**REQUEST**
Rewrite the data below as a numbered list, one line per item, and omit the blank lines.

--- begin RECORD EXTRACTS ---

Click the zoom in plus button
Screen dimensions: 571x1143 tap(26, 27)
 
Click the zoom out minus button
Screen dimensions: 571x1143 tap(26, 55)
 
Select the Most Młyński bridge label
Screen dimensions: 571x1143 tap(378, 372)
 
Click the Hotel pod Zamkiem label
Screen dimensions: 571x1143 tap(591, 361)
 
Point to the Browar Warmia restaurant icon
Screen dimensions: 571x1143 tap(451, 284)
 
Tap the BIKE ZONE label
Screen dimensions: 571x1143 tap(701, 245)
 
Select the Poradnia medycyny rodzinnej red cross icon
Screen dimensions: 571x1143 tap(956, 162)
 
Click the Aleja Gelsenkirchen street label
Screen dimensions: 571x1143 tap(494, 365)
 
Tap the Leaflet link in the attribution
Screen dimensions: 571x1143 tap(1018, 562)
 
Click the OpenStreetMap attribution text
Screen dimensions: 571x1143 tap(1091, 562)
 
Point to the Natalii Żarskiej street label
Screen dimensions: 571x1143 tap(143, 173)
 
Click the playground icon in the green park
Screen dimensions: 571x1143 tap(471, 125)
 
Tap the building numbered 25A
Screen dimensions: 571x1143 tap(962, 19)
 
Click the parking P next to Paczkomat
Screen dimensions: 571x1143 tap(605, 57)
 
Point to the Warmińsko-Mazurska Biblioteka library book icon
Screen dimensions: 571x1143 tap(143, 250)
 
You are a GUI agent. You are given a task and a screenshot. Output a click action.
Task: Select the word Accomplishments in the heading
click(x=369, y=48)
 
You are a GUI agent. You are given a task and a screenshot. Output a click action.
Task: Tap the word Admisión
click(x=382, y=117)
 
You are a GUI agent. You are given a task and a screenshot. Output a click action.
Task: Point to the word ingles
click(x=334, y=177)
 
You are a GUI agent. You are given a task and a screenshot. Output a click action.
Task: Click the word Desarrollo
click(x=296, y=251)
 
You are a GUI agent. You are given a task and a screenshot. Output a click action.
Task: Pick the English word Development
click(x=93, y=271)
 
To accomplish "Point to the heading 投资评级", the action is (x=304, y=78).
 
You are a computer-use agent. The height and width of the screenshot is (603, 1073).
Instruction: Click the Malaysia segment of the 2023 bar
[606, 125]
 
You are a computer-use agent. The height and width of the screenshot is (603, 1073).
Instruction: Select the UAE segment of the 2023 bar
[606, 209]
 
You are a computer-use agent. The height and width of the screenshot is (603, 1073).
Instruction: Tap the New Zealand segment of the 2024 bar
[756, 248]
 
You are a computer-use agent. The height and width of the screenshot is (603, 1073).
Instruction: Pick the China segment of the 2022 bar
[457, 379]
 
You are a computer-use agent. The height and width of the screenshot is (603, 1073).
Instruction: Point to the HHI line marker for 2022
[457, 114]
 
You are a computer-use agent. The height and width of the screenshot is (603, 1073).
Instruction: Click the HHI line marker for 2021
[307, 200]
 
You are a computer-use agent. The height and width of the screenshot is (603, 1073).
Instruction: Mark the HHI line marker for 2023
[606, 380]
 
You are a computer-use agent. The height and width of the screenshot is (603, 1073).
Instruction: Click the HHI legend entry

--- end RECORD EXTRACTS ---

**WRITTEN SOLUTION**
1. Click the zoom in plus button
2. Screen dimensions: 571x1143 tap(26, 27)
3. Click the zoom out minus button
4. Screen dimensions: 571x1143 tap(26, 55)
5. Select the Most Młyński bridge label
6. Screen dimensions: 571x1143 tap(378, 372)
7. Click the Hotel pod Zamkiem label
8. Screen dimensions: 571x1143 tap(591, 361)
9. Point to the Browar Warmia restaurant icon
10. Screen dimensions: 571x1143 tap(451, 284)
11. Tap the BIKE ZONE label
12. Screen dimensions: 571x1143 tap(701, 245)
13. Select the Poradnia medycyny rodzinnej red cross icon
14. Screen dimensions: 571x1143 tap(956, 162)
15. Click the Aleja Gelsenkirchen street label
16. Screen dimensions: 571x1143 tap(494, 365)
17. Tap the Leaflet link in the attribution
18. Screen dimensions: 571x1143 tap(1018, 562)
19. Click the OpenStreetMap attribution text
20. Screen dimensions: 571x1143 tap(1091, 562)
21. Point to the Natalii Żarskiej street label
22. Screen dimensions: 571x1143 tap(143, 173)
23. Click the playground icon in the green park
24. Screen dimensions: 571x1143 tap(471, 125)
25. Tap the building numbered 25A
26. Screen dimensions: 571x1143 tap(962, 19)
27. Click the parking P next to Paczkomat
28. Screen dimensions: 571x1143 tap(605, 57)
29. Point to the Warmińsko-Mazurska Biblioteka library book icon
30. Screen dimensions: 571x1143 tap(143, 250)
31. You are a GUI agent. You are given a task and a screenshot. Output a click action.
32. Task: Select the word Accomplishments in the heading
33. click(x=369, y=48)
34. You are a GUI agent. You are given a task and a screenshot. Output a click action.
35. Task: Tap the word Admisión
36. click(x=382, y=117)
37. You are a GUI agent. You are given a task and a screenshot. Output a click action.
38. Task: Point to the word ingles
39. click(x=334, y=177)
40. You are a GUI agent. You are given a task and a screenshot. Output a click action.
41. Task: Click the word Desarrollo
42. click(x=296, y=251)
43. You are a GUI agent. You are given a task and a screenshot. Output a click action.
44. Task: Pick the English word Development
45. click(x=93, y=271)
46. To accomplish "Point to the heading 投资评级", the action is (x=304, y=78).
47. You are a computer-use agent. The height and width of the screenshot is (603, 1073).
48. Instruction: Click the Malaysia segment of the 2023 bar
49. [606, 125]
50. You are a computer-use agent. The height and width of the screenshot is (603, 1073).
51. Instruction: Select the UAE segment of the 2023 bar
52. [606, 209]
53. You are a computer-use agent. The height and width of the screenshot is (603, 1073).
54. Instruction: Tap the New Zealand segment of the 2024 bar
55. [756, 248]
56. You are a computer-use agent. The height and width of the screenshot is (603, 1073).
57. Instruction: Pick the China segment of the 2022 bar
58. [457, 379]
59. You are a computer-use agent. The height and width of the screenshot is (603, 1073).
60. Instruction: Point to the HHI line marker for 2022
61. [457, 114]
62. You are a computer-use agent. The height and width of the screenshot is (603, 1073).
63. Instruction: Click the HHI line marker for 2021
64. [307, 200]
65. You are a computer-use agent. The height and width of the screenshot is (603, 1073).
66. Instruction: Mark the HHI line marker for 2023
67. [606, 380]
68. You are a computer-use agent. The height and width of the screenshot is (603, 1073).
69. Instruction: Click the HHI legend entry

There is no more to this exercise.